**Software Firms Issue Critical Security Fixes Just in Time for the Holidays**
*Microsoft, Google, Atlassian, and Cisco Release Patches for Major Vulnerabilities*
As the holiday season approaches, the tech world is abuzz with news of major security vulnerabilities that are being exploited in real-world attacks. Software firms like Microsoft, Google, Atlassian, and Cisco have been hard at work issuing crucial fixes for these critical flaws to safeguard users’ data and privacy.
**Google Chrome Vulnerabilities**
Google made headlines with the release of seven security fixes for its popular Chrome browser. One of the patches was an emergency fix for an issue that was already being exploited in real-life attacks. Tracked as CVE-2023-6345, the flaw is an integer overflow issue in Skia, an open-source 2D graphics library. Google acknowledged the existence of an exploit for this vulnerability in the wild and issued a patch to address the issue.
While details about the specific fix were scarce at the time, it was reported by Benoît Sevens and Clément Lecigne of Google’s Threat Analysis Group, suggesting that the exploit could be related to spyware.

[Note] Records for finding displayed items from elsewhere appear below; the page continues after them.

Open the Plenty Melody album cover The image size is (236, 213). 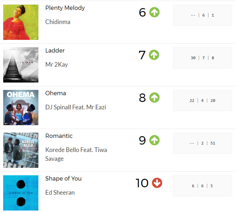pos(21,22)
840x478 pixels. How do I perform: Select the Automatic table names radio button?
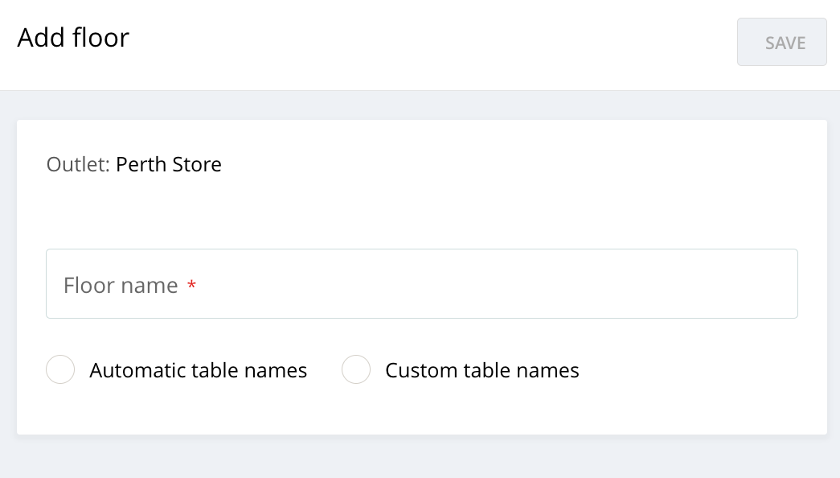(60, 369)
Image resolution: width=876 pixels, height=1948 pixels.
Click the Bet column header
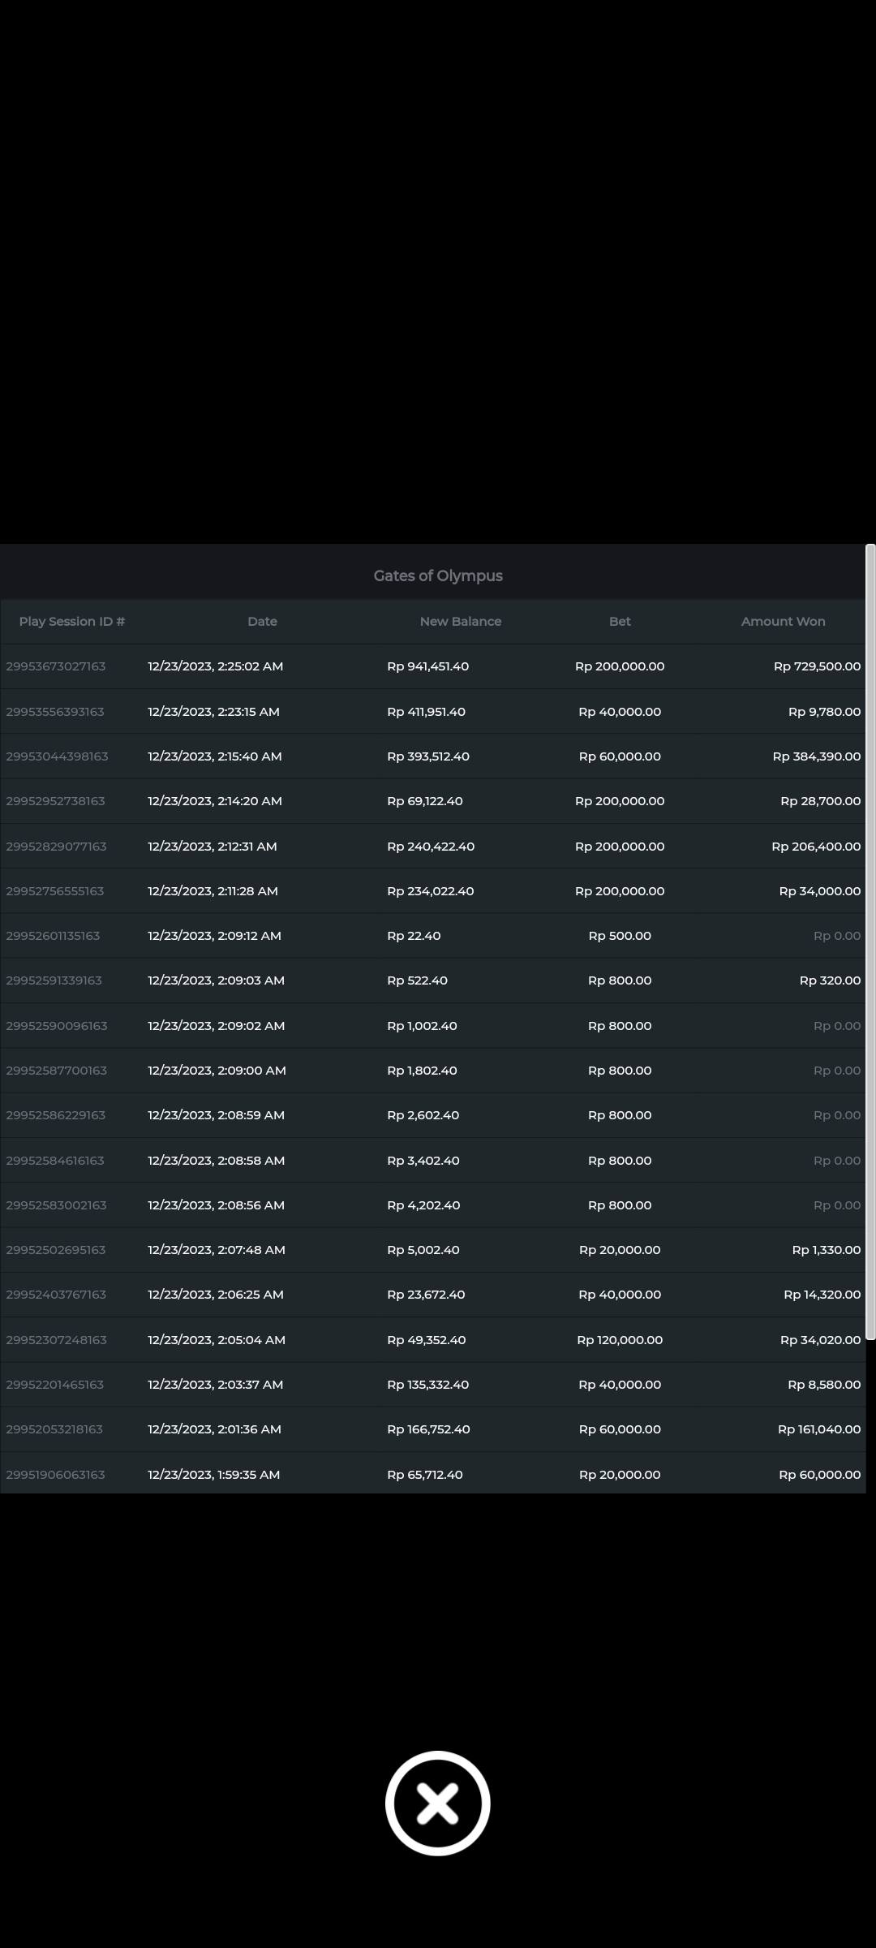(620, 621)
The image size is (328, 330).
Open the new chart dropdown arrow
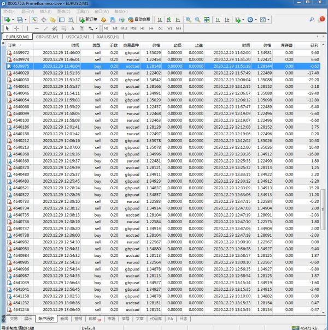pyautogui.click(x=14, y=20)
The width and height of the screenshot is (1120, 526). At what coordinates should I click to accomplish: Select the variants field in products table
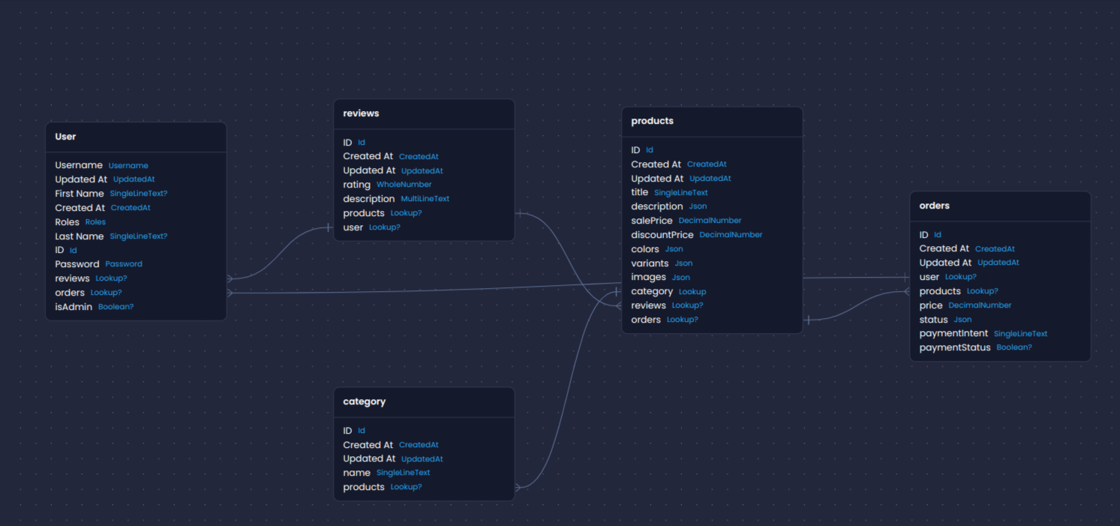[649, 263]
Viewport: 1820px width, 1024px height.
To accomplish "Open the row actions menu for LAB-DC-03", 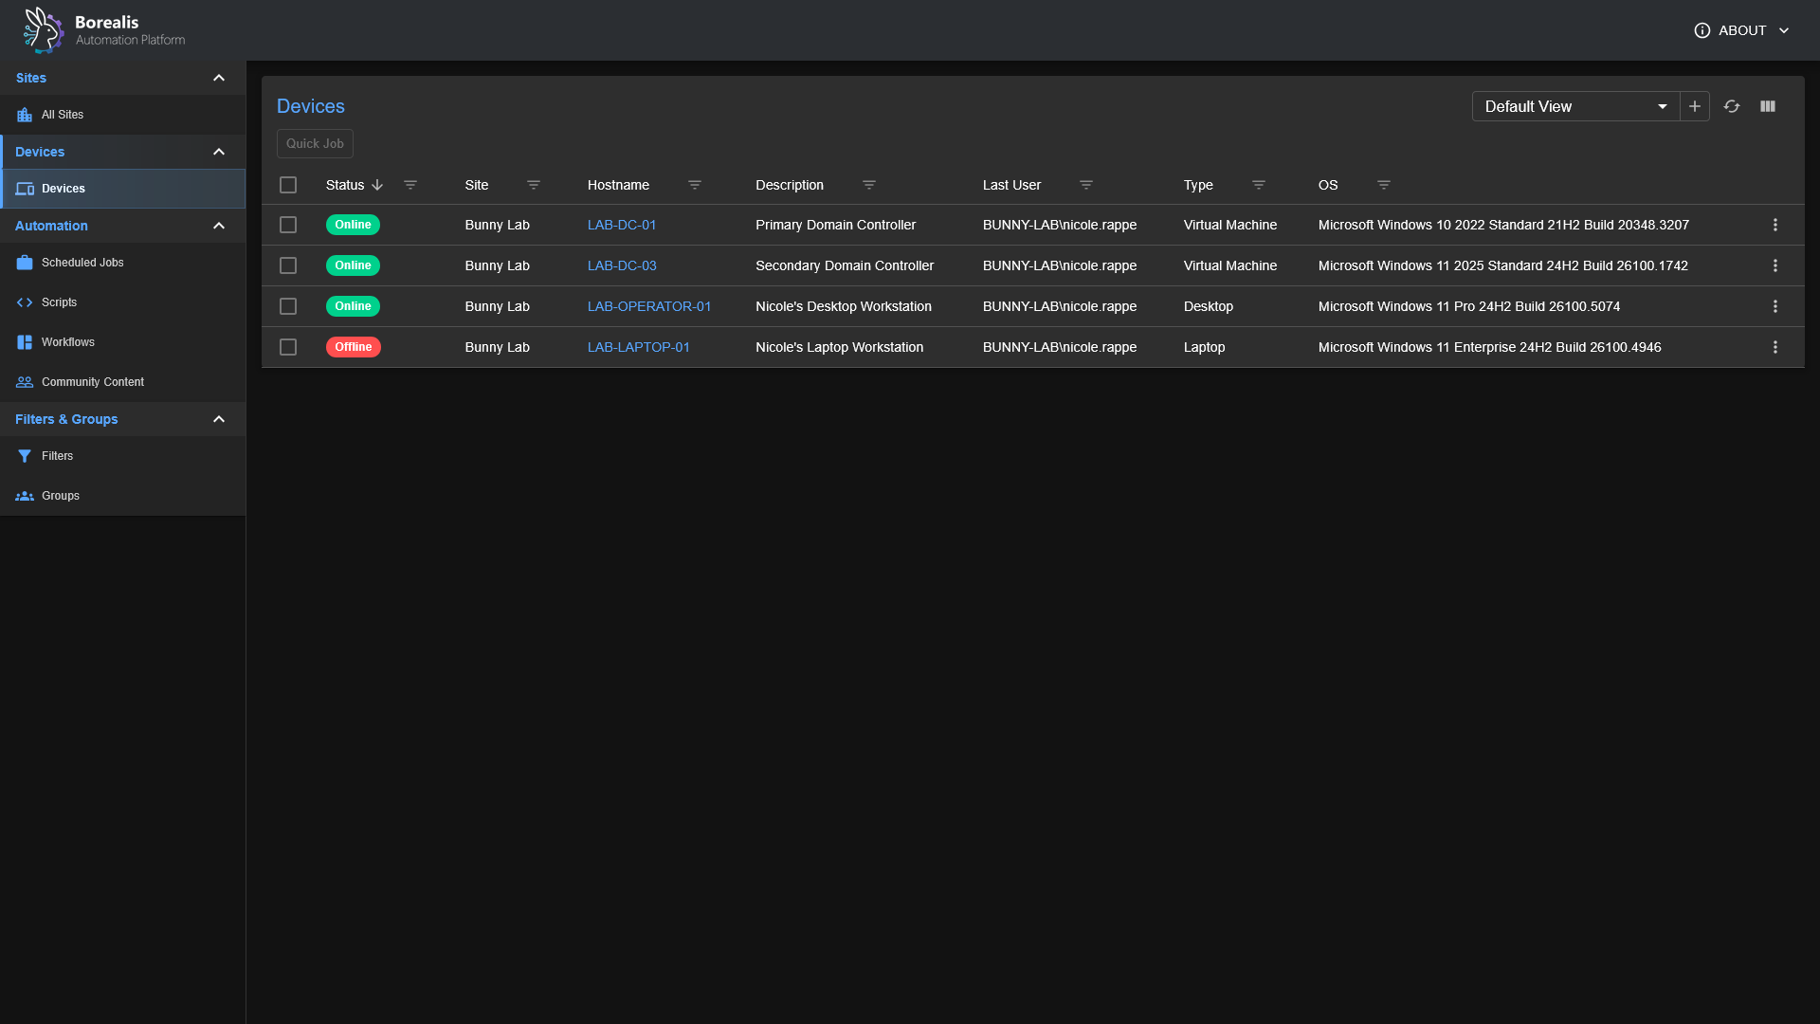I will pos(1776,265).
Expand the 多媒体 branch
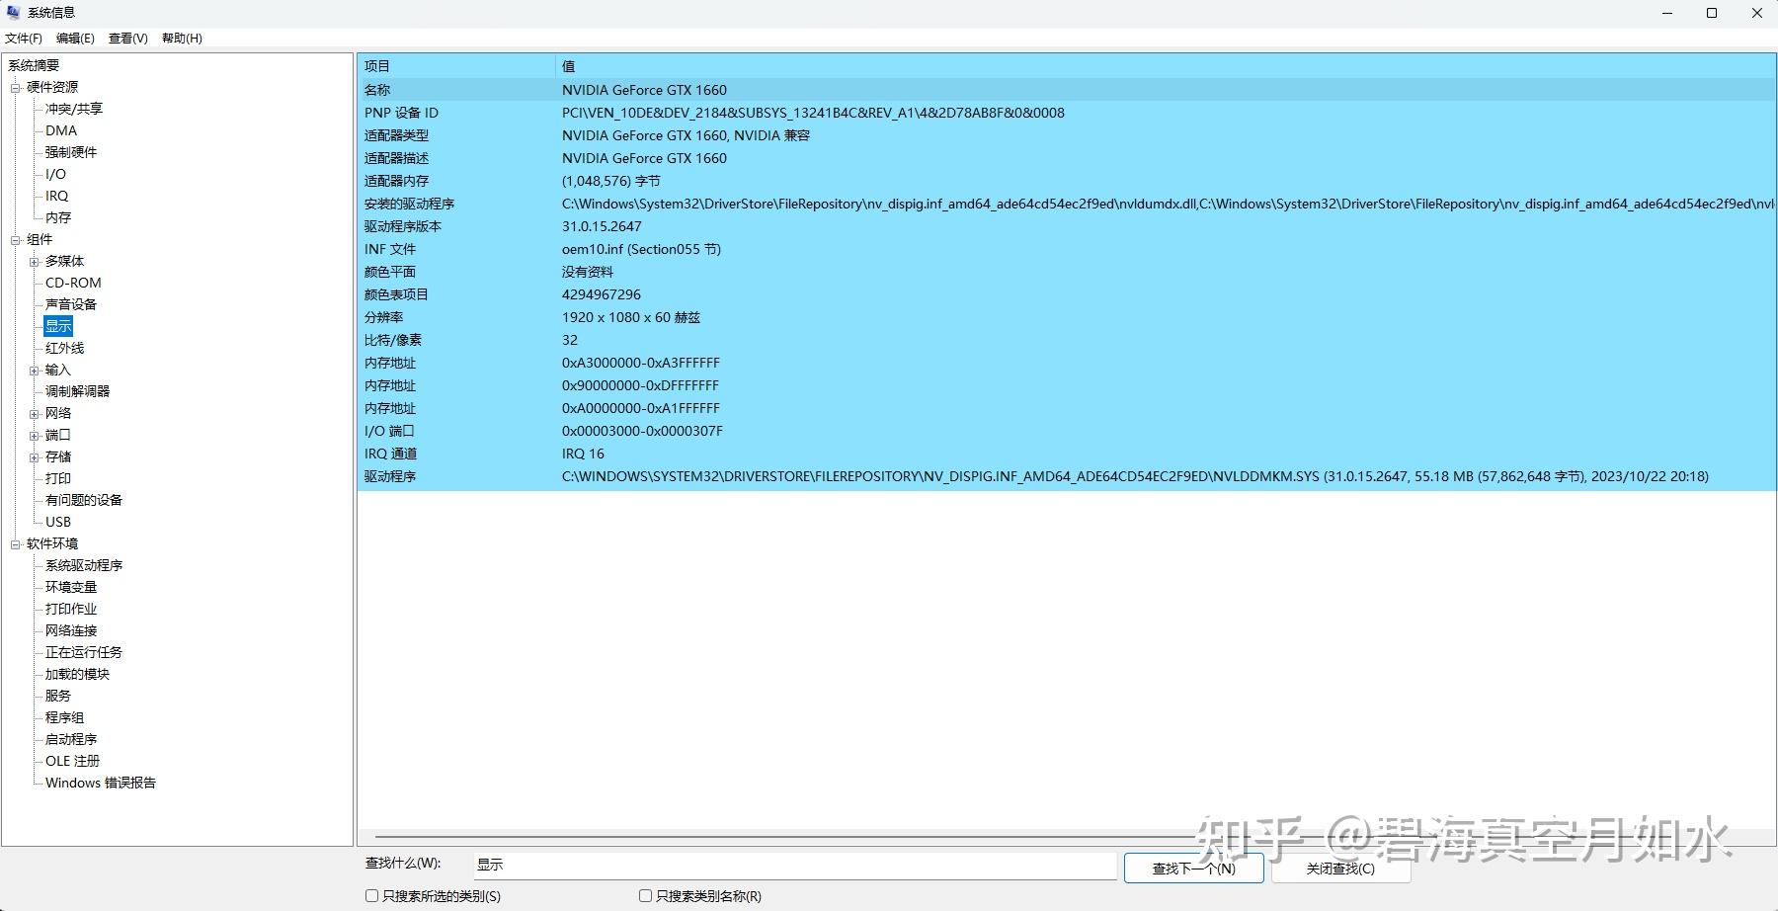The height and width of the screenshot is (911, 1778). [x=34, y=261]
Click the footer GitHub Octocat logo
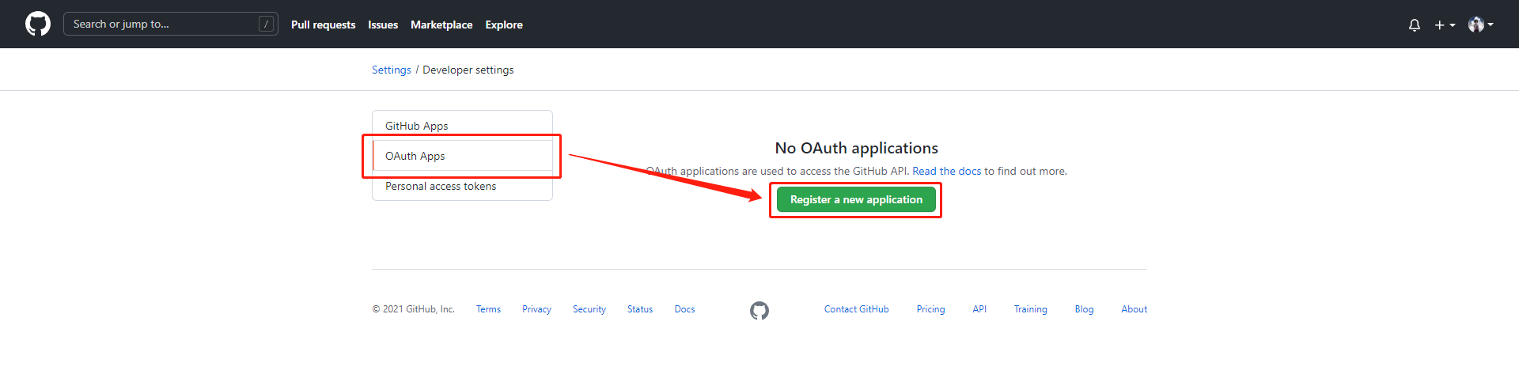This screenshot has width=1519, height=382. (760, 311)
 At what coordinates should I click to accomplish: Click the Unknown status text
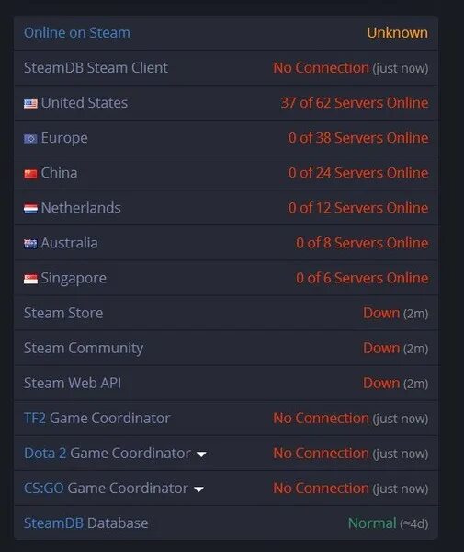coord(398,33)
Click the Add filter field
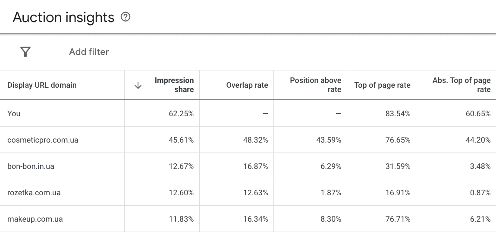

Additionally, six other high-impact flaws were addressed in the latest release, including a type-confusion bug in Spellcheck and a use-after-free issue in libavif.
**Mozilla Firefox Fixes**
Meanwhile, Firefox, a popular alternative to Chrome, also released patches to address ten vulnerabilities, six of which were rated as high-impact. These included an out-of-bound memory access flaw in WebGL2 blitFramebuffer, a use-after-free issue in MessagePort, and a bug related to clickjacking permission prompts using the full-screen transition.
Two Memory safety bugs, both with a CVSS score of 8.8, in Firefox 120, Firefox ESR 115.5, and Thunderbird 115.5 were also fixed in this release.
**Google Android Vulnerabilities**
Google’s Android Security Bulletin for November detailed multiple fixes, including eight in the Framework, six of which were elevation of privilege bugs. The tech giant also addressed seven issues in the System, with six rated as high severity and one marked as critical. The critical bug, known as CVE-2023-40113, could lead to local information disclosure with no additional execution privileges needed.
With these major firms working tirelessly to address critical security vulnerabilities, users can enjoy a safer and more secure online experience during the holiday season. It’s a reminder that even during festive times, the need for robust cybersecurity measures remains paramount.